Benjamin: Come on, I bet you I can do it.
Franklin: I told you, there’s no gambling in Super Mario Bros. And why don’t you just take one from the plate? (points to a plate of cookies on the table)
Benjamin: (sighs) You're no fun anymore.
Sontag: (interrupting to change the subject)So, Brian, I went to your show yesterday.
Franklin: Oh?
Sontag: Yeah, it was an interesting play between high and low art, particularly in the music created by the piano videogame controller in The Essential Super Mario World.
Reifenstahl: Really? I couldn’t stand that piece. It’s as if a harmony was trying to break through all the mess, but never quite made it.
Franklin: That’s actually what fascinates me about that work. When the individual melodies are heard simultaneously like that, the human idiosyncrasies stand out.
Reifenstahl: No, it needs harmony. It needs form. Without these elements there’s just no beauty or strength to entice me.
Franklin: Well, the echoing repetition points toward the notion of an ideal form, or harmony as you call it, but the dissonance from the failure to conform prevents it from being realized. These little failures generate a push and pull between dominance and obedience. I think there is a beauty in that relationship.
Reifenstahl: No. You’re wrong. So is Baudelaire coming this week?
Benjamin: I called him about an hour ago and he said that he would walk over with his turtle. So….who knows. But what most interests me in your work is the way pieces like Plex deal with the notion of the translator. When the original document, Super Mario Bros, is translated into the respective languages that each game system uses, the strengths and limitations of each are elucidated.
Franklin: You can see the hand of the translator as the games begin to slowly separate and misalign. The slight variations in each reprogramming are really only visible when placed side-by-side.
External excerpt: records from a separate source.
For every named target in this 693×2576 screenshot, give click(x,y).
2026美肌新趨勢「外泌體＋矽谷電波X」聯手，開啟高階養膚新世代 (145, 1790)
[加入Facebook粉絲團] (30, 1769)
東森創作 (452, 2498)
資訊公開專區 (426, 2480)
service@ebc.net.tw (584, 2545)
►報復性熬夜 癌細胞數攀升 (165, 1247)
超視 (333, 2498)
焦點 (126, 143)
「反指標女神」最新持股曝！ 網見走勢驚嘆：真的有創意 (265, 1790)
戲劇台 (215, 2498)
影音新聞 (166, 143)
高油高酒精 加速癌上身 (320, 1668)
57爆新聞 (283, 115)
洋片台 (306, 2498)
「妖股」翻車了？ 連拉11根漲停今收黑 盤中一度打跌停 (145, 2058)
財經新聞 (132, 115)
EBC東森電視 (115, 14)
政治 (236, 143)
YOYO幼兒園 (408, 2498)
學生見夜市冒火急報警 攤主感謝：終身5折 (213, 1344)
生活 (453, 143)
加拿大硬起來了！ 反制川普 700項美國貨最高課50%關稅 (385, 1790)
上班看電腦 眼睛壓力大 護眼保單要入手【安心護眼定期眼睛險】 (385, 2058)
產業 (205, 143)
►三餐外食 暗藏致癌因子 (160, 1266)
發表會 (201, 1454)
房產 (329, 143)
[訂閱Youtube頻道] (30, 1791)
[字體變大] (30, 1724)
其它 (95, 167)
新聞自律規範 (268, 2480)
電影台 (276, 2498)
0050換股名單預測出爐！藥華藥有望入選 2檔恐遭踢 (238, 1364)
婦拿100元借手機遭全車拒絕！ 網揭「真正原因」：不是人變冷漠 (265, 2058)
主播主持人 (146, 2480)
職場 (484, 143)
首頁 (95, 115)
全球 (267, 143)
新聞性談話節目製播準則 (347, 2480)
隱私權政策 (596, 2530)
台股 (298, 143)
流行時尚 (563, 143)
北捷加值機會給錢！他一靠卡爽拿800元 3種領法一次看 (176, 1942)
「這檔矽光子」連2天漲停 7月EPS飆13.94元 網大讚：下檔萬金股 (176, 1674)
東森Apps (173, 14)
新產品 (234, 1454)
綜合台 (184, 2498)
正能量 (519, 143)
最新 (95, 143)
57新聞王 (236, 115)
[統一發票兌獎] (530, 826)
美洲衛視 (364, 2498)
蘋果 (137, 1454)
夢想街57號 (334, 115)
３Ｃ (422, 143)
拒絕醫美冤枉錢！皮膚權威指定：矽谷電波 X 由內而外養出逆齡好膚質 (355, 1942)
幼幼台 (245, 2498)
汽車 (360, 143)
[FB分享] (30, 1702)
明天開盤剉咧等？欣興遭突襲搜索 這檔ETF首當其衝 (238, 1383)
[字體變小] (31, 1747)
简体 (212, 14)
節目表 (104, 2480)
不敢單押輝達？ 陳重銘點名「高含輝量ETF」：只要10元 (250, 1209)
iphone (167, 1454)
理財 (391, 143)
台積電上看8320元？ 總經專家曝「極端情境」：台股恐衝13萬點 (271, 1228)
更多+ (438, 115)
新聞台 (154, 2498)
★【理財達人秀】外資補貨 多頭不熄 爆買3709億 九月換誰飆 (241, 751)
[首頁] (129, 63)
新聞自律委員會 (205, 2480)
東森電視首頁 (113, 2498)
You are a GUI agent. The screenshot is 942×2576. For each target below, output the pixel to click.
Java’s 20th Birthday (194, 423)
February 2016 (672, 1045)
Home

Benjamin: And in Game Day the mutation of the original is even more apparent. In translations of literature, deformations of the original text are always produced. However, in the deformed text, hidden aspects of the original are revealed while formerly obvious aspects become completely unreadable.
Franklin: I think this is clearest in Game Day’s tracings of soccer games. When we see all movements simultaneously we lose track of the star players, the spectacular moments, and even the final score, yet the systems at work become apparent. Just from looking at the handful of soccer tracings that I’ve done, you can see how Brazil moves in a completely different manner than other teams, much more fluidly.
(Baudelaire enters with his turtle on a leash)
Baudelaire: Hi.
(Benjamin, Franklin, Sontag, Reifenstahl greet him)
(Baudelaire looks at the TV screen with the game already underway)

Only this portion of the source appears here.